◆ **COMPITI DA SVOLGERE**:
a – Trascrivi fedelmente un brano del testo sulla festa della Liberazione: parti dalle parole "La festa della" e fermati dopo le parole "Congresso Nazionale Anmig.".
b – Riscrivi come elenco numerato le righe delle voci, tralasciando quelle vuote. Comincia dalla riga che contiene "docks (126, 997)" e fermati dopo la riga che contiene "At what (x,y)", includendo entrambe.

◆ **TESTO DI RIFERIMENTO**:

* * * * * * * * *

La festa della Liberazione
In occasione del 79° anniversario della Liberazione il Presidente della Repubblica, Sergio Mattarella, ha ricevuto al Quirinale una rappresentanza delle Associazioni Combattentistiche e d’Arma.
Dopo i saluti del membro anziano della Giunta delle Associazioni d’Arma, Generale C.A. Libero Lo Sardo, e del Presidente della Confederazione Italiana fra le Associazioni Combattentistiche e Partigiane, Prof. Claudio Betti, sono intervenuti il Ministro della Difesa, Guido Crosetto e il Presidente della Repubblica.
Nell’occasione il Presidente Betti ha fatto dono al Presidente della Repubblica della medaglia coniata in occasione del XXXV Congresso Nazionale Anmig.
Questo il discorso tenuto dal Presidente Betti:
Signor Presidente,
a nome della Confederazione fra le Associazioni Combattentistiche e Partigiane, che ho l’onore di presiedere, desidero ringraziarLa per l’odierno incontro, che ci permette di celebrare degnamente la storia e il ruolo del popolo italiano.
La Confederazione è nata dal proposito di portare avanti con un’unica voce la difesa e l’attuazione dei valori sanciti nella Carta Costituzionale a partire dal ripudio della guerra, ponendo la pace come valore assoluto.

* * * * * * * * *

◆ **I DATI**:
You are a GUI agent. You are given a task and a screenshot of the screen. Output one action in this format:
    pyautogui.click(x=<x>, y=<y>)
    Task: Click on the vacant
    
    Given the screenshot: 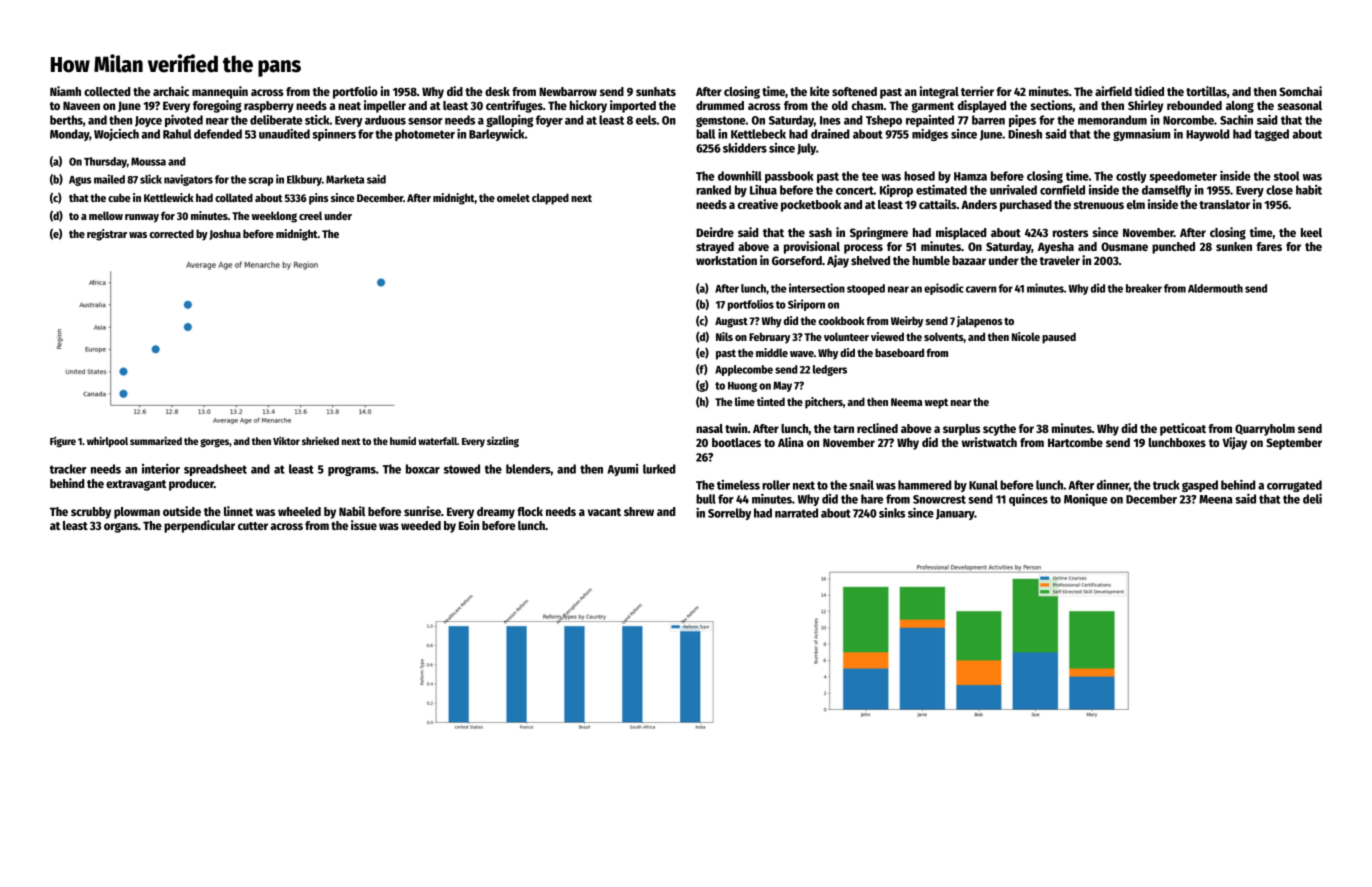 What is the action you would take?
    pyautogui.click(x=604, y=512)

* * * * * * * * *

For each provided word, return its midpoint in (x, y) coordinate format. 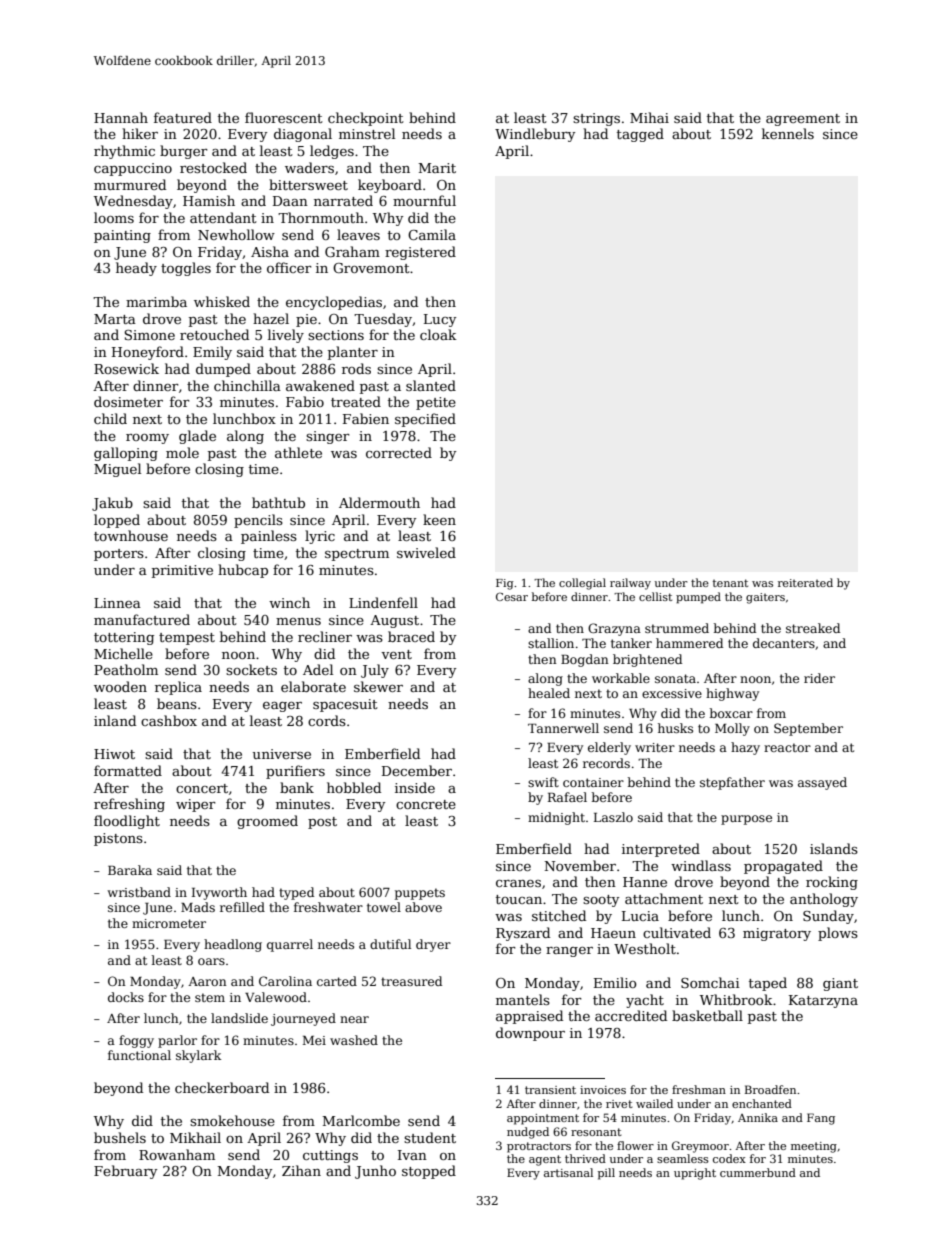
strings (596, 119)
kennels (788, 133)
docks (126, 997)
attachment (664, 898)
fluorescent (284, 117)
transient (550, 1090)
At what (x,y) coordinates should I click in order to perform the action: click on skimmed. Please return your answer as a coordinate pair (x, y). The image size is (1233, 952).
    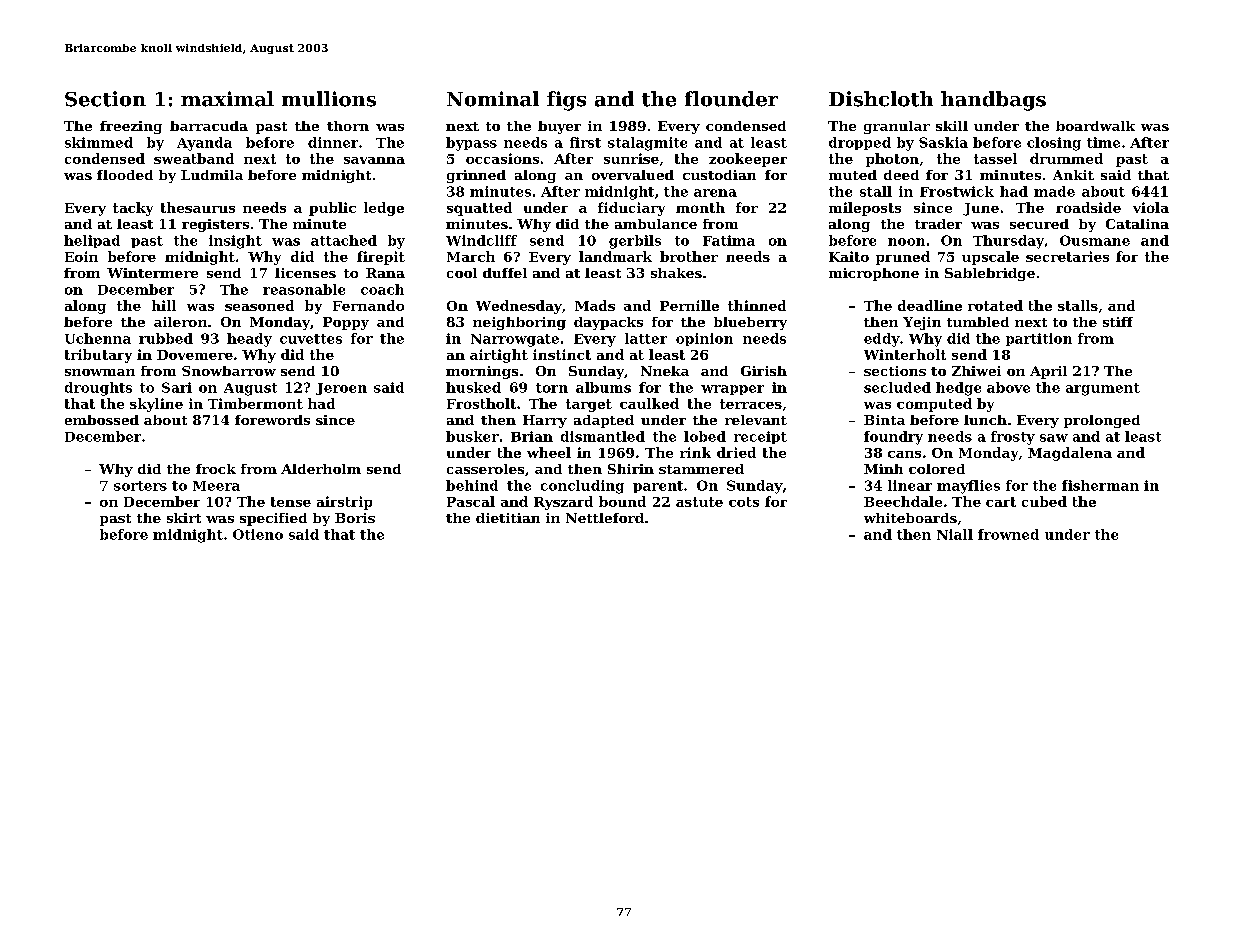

* * * * * * * * *

◆ **RISPOSTE COMPLETE**:
a –
La festa della Liberazione
In occasione del 79° anniversario della Liberazione il Presidente della Repubblica, Sergio Mattarella, ha ricevuto al Quirinale una rappresentanza delle Associazioni Combattentistiche e d’Arma.
Dopo i saluti del membro anziano della Giunta delle Associazioni d’Arma, Generale C.A. Libero Lo Sardo, e del Presidente della Confederazione Italiana fra le Associazioni Combattentistiche e Partigiane, Prof. Claudio Betti, sono intervenuti il Ministro della Difesa, Guido Crosetto e il Presidente della Repubblica.
Nell’occasione il Presidente Betti ha fatto dono al Presidente della Repubblica della medaglia coniata in occasione del XXXV Congresso Nazionale Anmig.

b –
1. docks (126, 997)
2. attachment (664, 898)
3. fluorescent (284, 117)
4. transient (550, 1090)
5. At what (x,y) coordinates should I click in order to perform the action: click on skimmed. Please return your answer as a coordinate pair (x, y). The image size is (1233, 952).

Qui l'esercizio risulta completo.